The prime minister then went on to say that the authorities were not considering the option of declaring a curfew in the region because it would only make the situation worse.
Yingluck held a meeting yesterday with 17 ministries and other security agencies to implement the nine strategies mapped out by National Security Council (NSC) to contain violence in the predominantly Muslim region.
“We got together to wrap up the strategies, set the priorities and allocate budgets for the operation,” the premier told reporters after the meeting. “It will take time to solve the problem because many agencies are involved. We also need cooperation from neighbouring countries, notably Malaysia, which borders the deep South.”
The centre, dubbed “Pentagon II” by the media and Deputy Prime Minister Chalerm Yoobamrung, began its work yesterday by handing out tasks to seven groups in relation to issues such as directing operations and handling the justice system, deputy Army commander Daophong Rattanasuwan said. The panel will also focus on marking out 13 safety zones in the region, NSC secretarygeneral Wichean Potephosree said.

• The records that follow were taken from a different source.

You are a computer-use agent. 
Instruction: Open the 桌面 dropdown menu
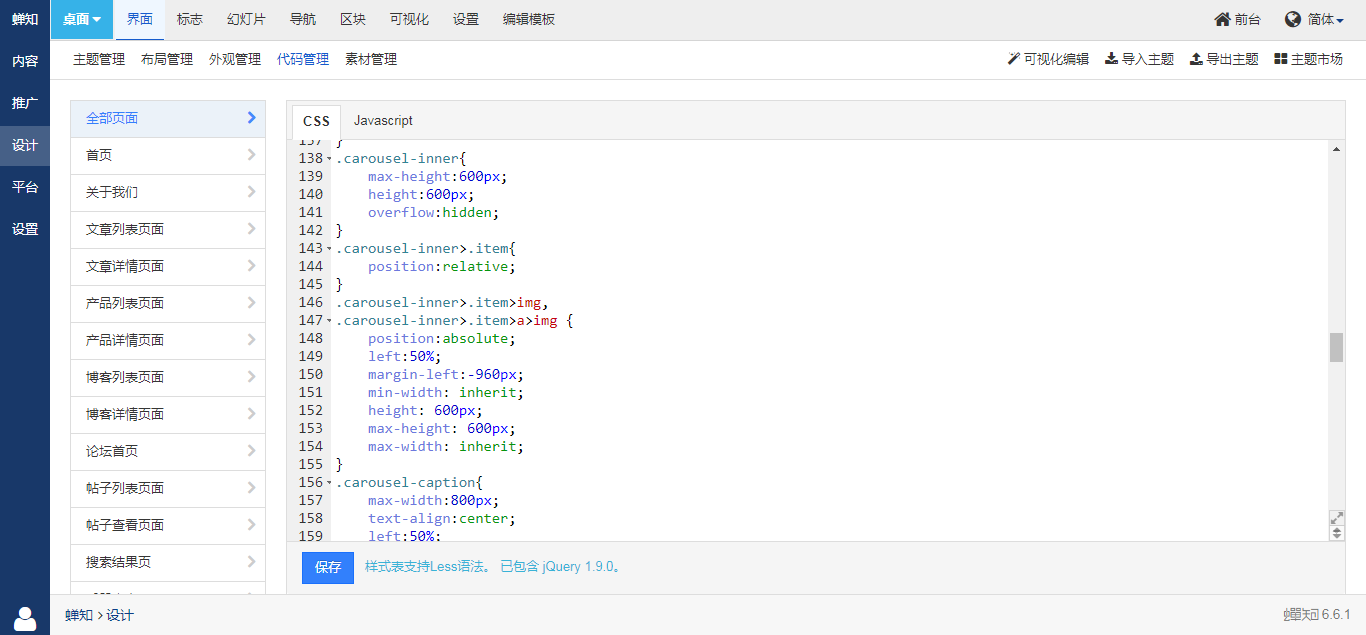tap(82, 20)

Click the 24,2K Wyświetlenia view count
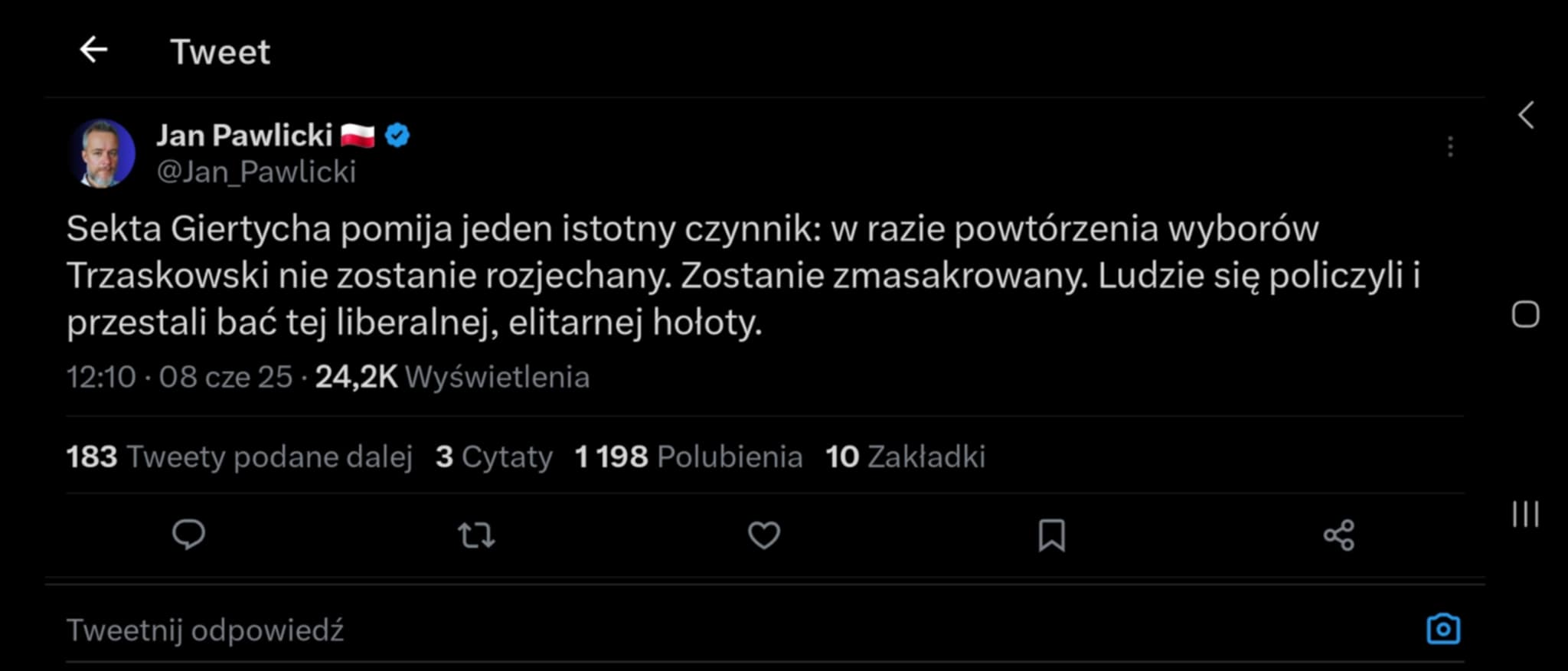click(x=452, y=377)
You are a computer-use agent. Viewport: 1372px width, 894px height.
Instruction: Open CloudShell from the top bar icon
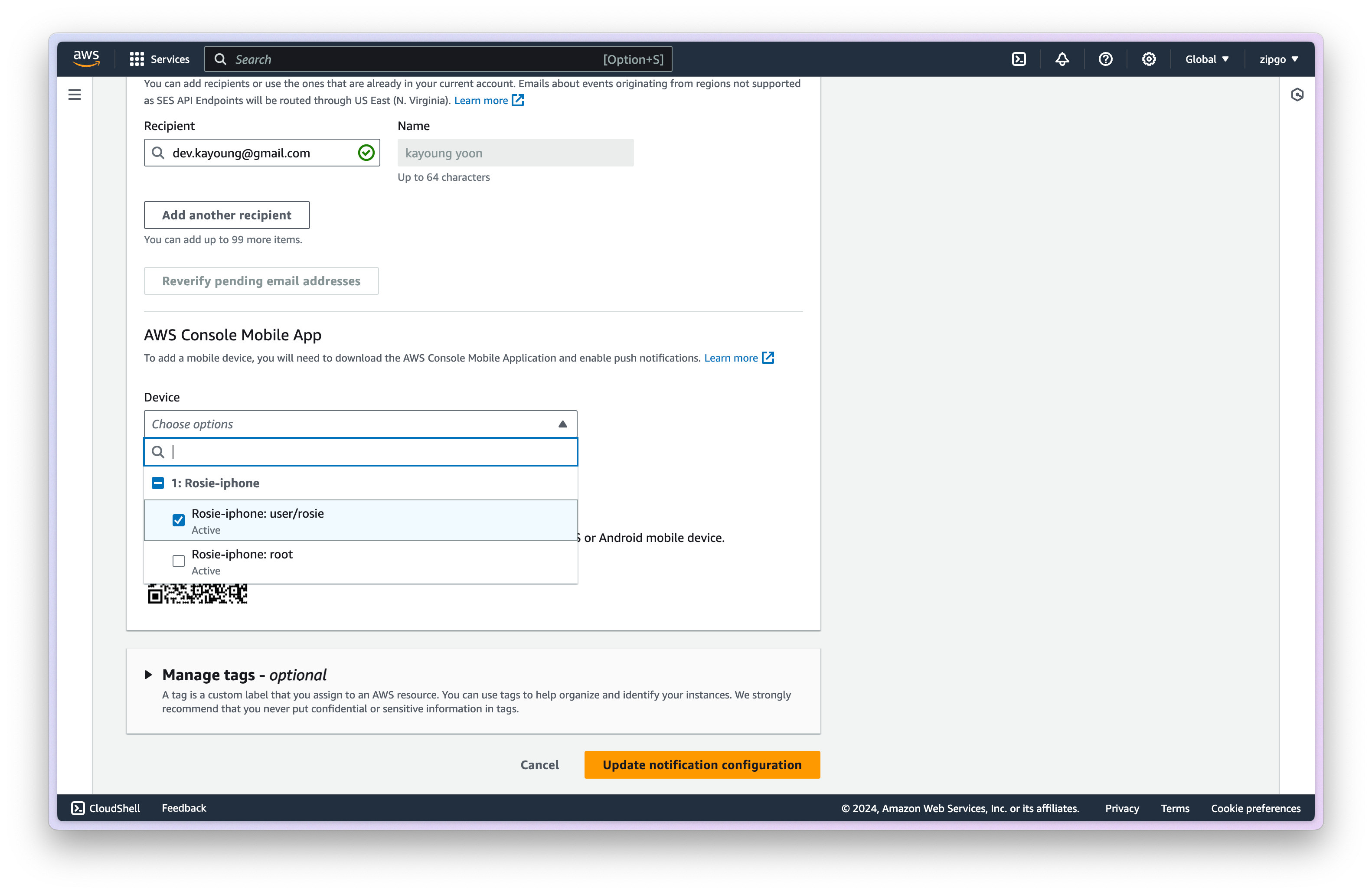click(x=1019, y=59)
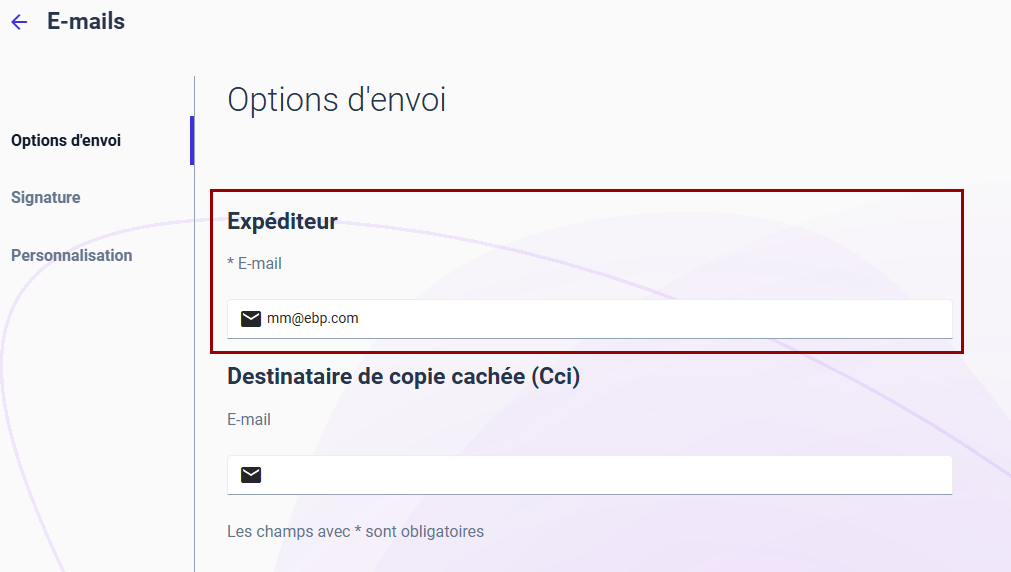Click the envelope icon in Expéditeur field
The image size is (1011, 572).
pos(251,319)
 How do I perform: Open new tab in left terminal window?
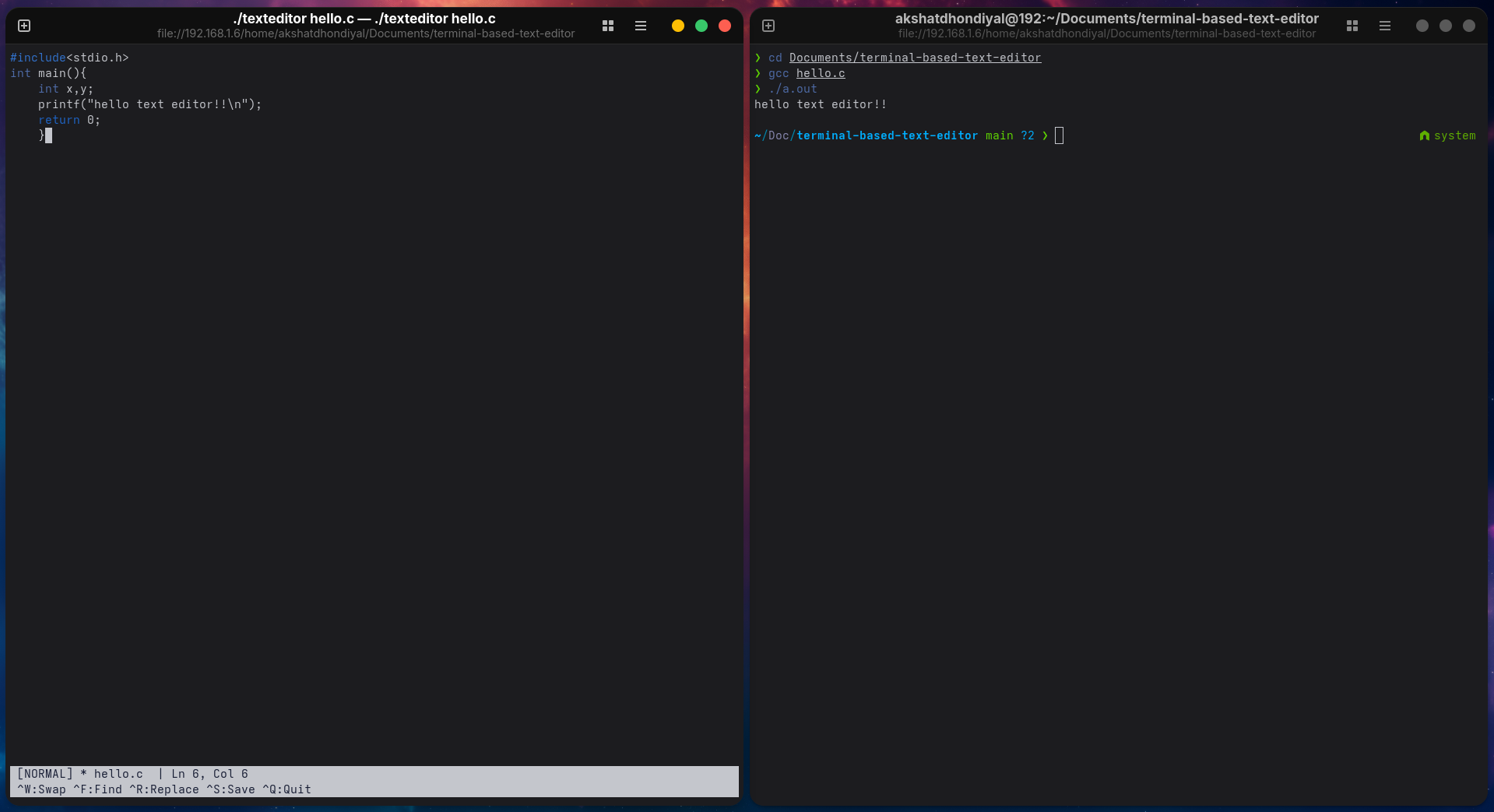(x=24, y=26)
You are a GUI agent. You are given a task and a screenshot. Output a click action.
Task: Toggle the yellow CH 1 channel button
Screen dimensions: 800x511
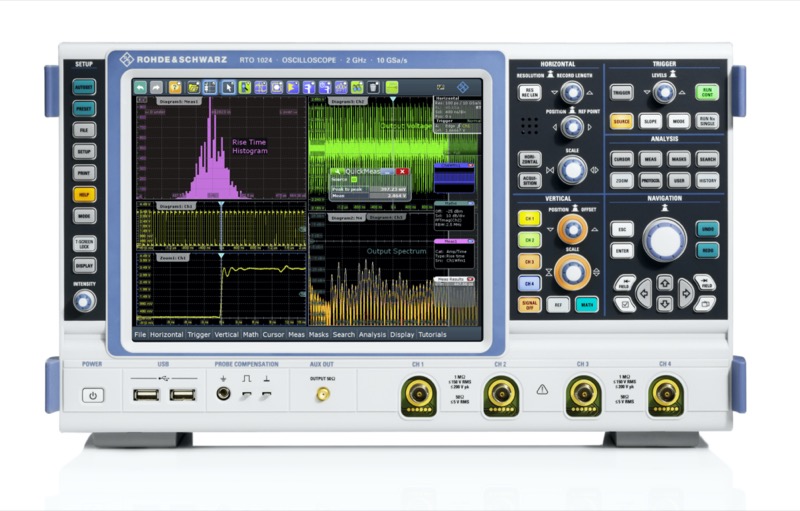529,217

There has been a spate of insurgency attacks since early 2004 in the southernmost border provinces, claiming thousands of lives.
However, opposition Democrat MP Thaworn Senneam said the government’s new operation centre would confuse many agencies on the ground. The socalled “Pentagon II” would only confuse matters rather than allow proper coordination, he warned.
“The prime minister herself should sit on the top to coordinate with all agencies, but if she does not have the ability or the knowledge to handle the job, then she should have one of her deputies do so,” Thaworn said.
Yingluck, meanwhile, said that the newly set up body would not overlap with existing agencies and would instead bring them together to follow the same strategy.
“We have as many as 17 ministries and 66 agencies working to solve the problems in the deep South, so we need to work on it systematically,” she said.
Chalerm added that the government would not change its operational structure for the deep South, but would make adjustments for the sake of efficiency. In addition, he added, Deputy Prime Minister Yongyuth Wichaidit would step in to help should the different agencies have problems coordinating.
“We have to integrate all systems, including the intelligence services, to have an efficient operation,” he said.
Chalerm added that he had informed the prime minister about some 40 insurgents wanting to surrender provided their safety is taken care of. He added that if the government had a clear policy on this matter, then more insurgents would surrender, he said.
A good way to end the violence would be to negotiate with insurgents along with a better military operation, he said. When asked who would represent the insurgents, Chalerm said there were certain contacts who were in touch with government officials from time to time.
Foreign Minister Surapong Towichukchaikul brought along the ministry’s permanent secretary, the Thai ambassador to Malaysia as well as the director of the South Asia, Middle East and Africa Affairs Department to the meeting to provide information on how Thailand can seek cooperation from Islamic states to contain violence in the South.
“We will keep updating Muslim countries and the Organisation of the Islamic Conference about the situation for better understanding,” Surapong said.